Months after failing miserably to reclaim my projection in the Heart Warrior Council, I felt ready to try again. I needed to. I had to keep telling myself my intention: to own back whatever I was letting him carry -- confidence, assertiveness, intelligence, for starters. Without that reminder, I was sure to fall back into heartbreak and longing, back into the fantasy that it was about him, and not about me.
So I went out wandering in search of a place or a being who reminded me of him. I found a tree with really good hair, and explained myself. The tree seemed willing to stand in for him, so that I might go through the heart warrior encounter ceremony more cleanly.

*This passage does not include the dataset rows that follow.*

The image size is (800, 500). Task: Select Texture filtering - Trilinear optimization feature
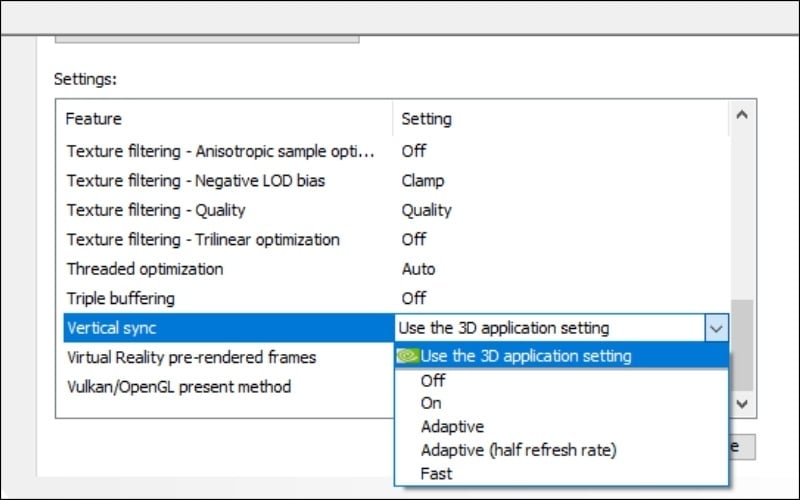(x=202, y=240)
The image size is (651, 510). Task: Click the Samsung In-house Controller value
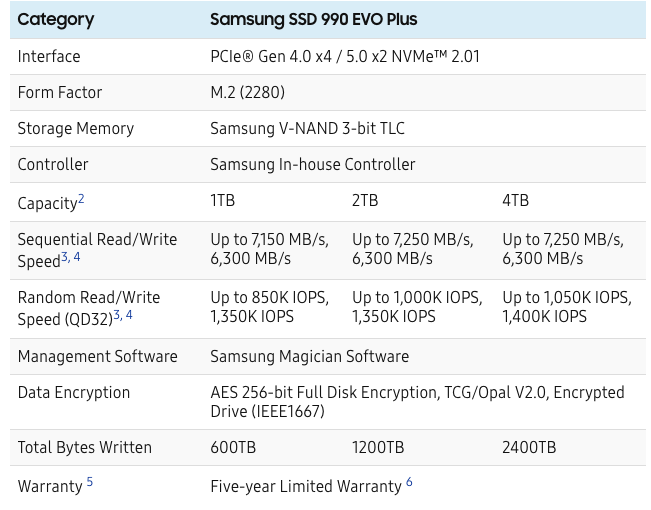point(312,164)
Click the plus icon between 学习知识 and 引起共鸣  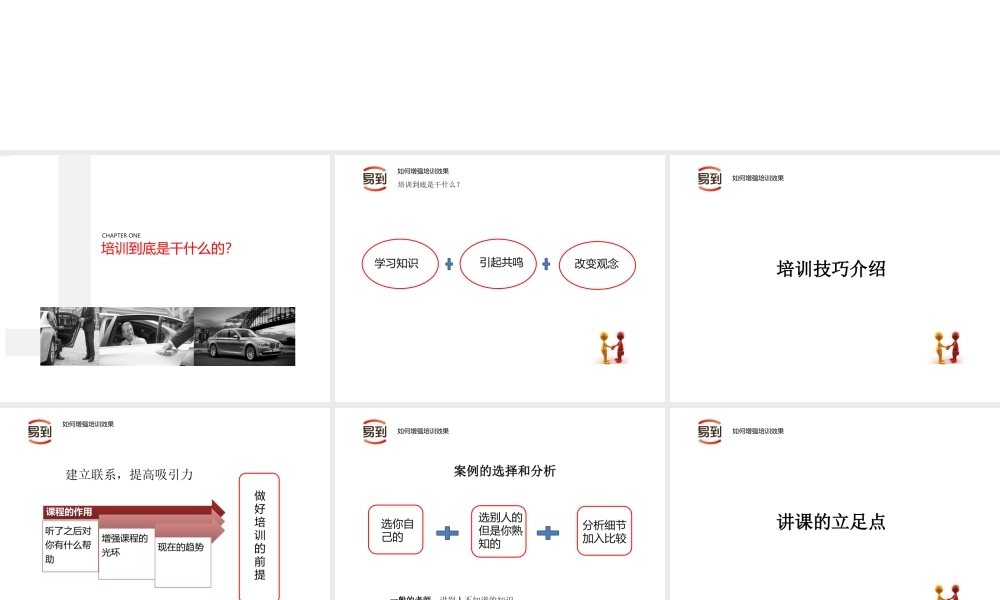point(448,264)
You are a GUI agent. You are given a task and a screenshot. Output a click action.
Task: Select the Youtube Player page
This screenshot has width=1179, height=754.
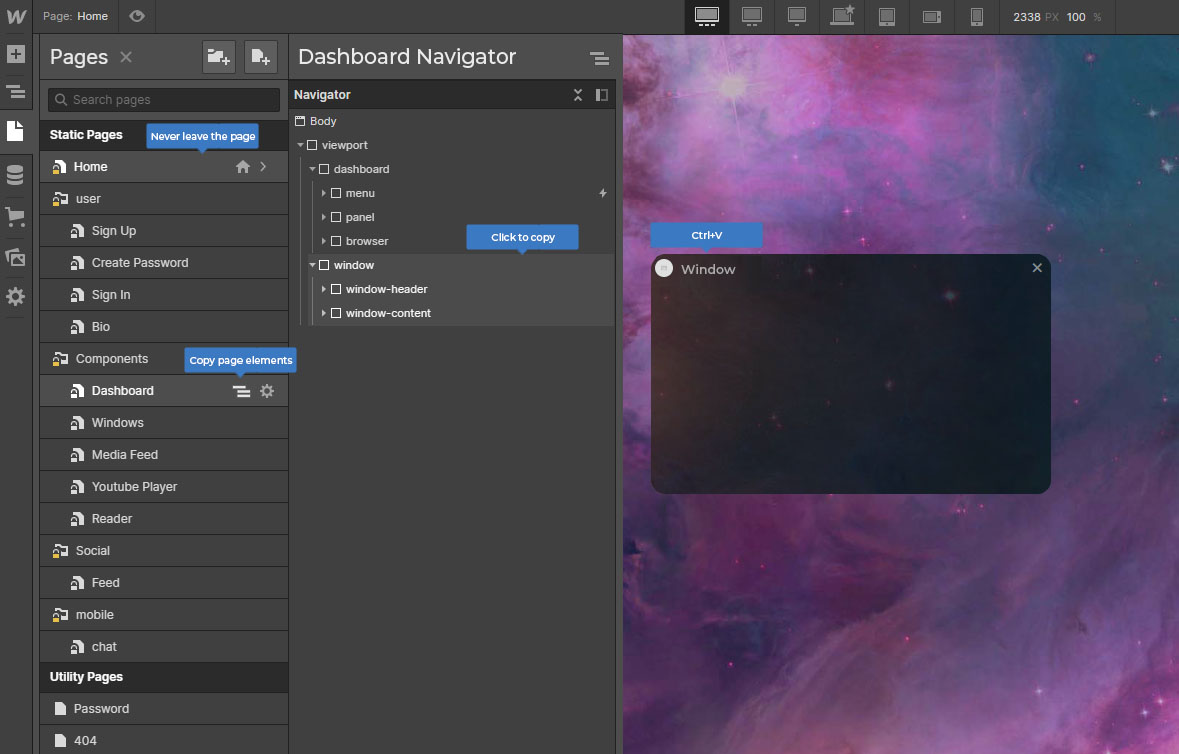pyautogui.click(x=134, y=487)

I shared out loud some of what I'd been making him hold, "I project onto you an incredible creative capacity, a honed intelligence, an unabashed confidence to be in the world...." I scanned the length of the tree as I spoke, which curved as it emerged from the ground, remarkably phallic. "Right! I've given you my cock!," I realized. My virility, my directionality, my forcefulness, my courage to be blatant, my willingness to enter the world with my creative offerings. I need those qualities! "I'm taking my cock back!," I declared assertively.
I didn't successfully own back all my projections that day, but I did find a symbol that would support the process -- my own cock. A couple of weeks later, as a birthday present to myself, I bought a strap-on. I loved wearing it, and stroking it, which was deeply pleasureful. I played with it lots in my self-loving practice, and I brought it into other parts of my life as well. No one knew I had a massive erection beneath the desk as I lead a Zoom call. When I couldn't seem to put one word in front of the other, I'd put my cock on.
Dream maker loved this symbol I brought into my life and gifted me a whole series of dreams involving it, which complexified and deepened my process of claiming my inner masculine. Eventually I performed a self-marriage ceremony to commit to my inner beloved. Instead of slipping on a ring, I slipped on the strap-on. Don't worry, we consummated.
Symbolizing is incredibly powerful. Sure, I could have worked on all this inside my head, read a bunch of books, whatever. I mean I did that too. But to have something in my hand, outside of myself and physically in the world screamed to my psyche "this is real!" and gave me the opportunity to interact with it in a more relational way. We need some distance from what arises psychically to be able to work with it. Otherwise we are just swamped, hijacked, taken over. With some distance, a relationship can develop, a realization can blossom, a truth can settle.
I think this is the basis of all parts work. When I'm in IFS therapy and a part comes up with images or feelings or whatever, all of that is a representation of some dynamic in my psyche, a symbol. I'm able to meet that part as an Other. This is often super emotional because some deep underground inner experience is finally being seen and symbolized, brought out. It becomes more real and more relatable.
There is a deeply moving moment in a podcast I heard recently. A woman shares when she has to cross the aisle from the baby section to the kids section at Target. Crossing that threshold brought her to tears as she held grief over her child growing up, how short life is, how precious. That aisle was a powerful symbol for a transition underway in her life, a tangible, in-the-shared-physical-word representation of something huge for her psychologically. It is powerful to be able to hold in your hands a symbol of a deep inner truth. There it is, out there in the world. You can hold it close and weep over it, or put it to rest in the Earth, or strap it on. I imagine her heart dropping, as she looked up at the section sign, her feet suddenly leaden. The weight of this transition was probably building in her for quite some time, perhaps mostly unconsciously. The world gathered up all her grief and love and pressed it into the symbol of that aisle, so it could finally crash into her, so she could cross that threshold meaningfully.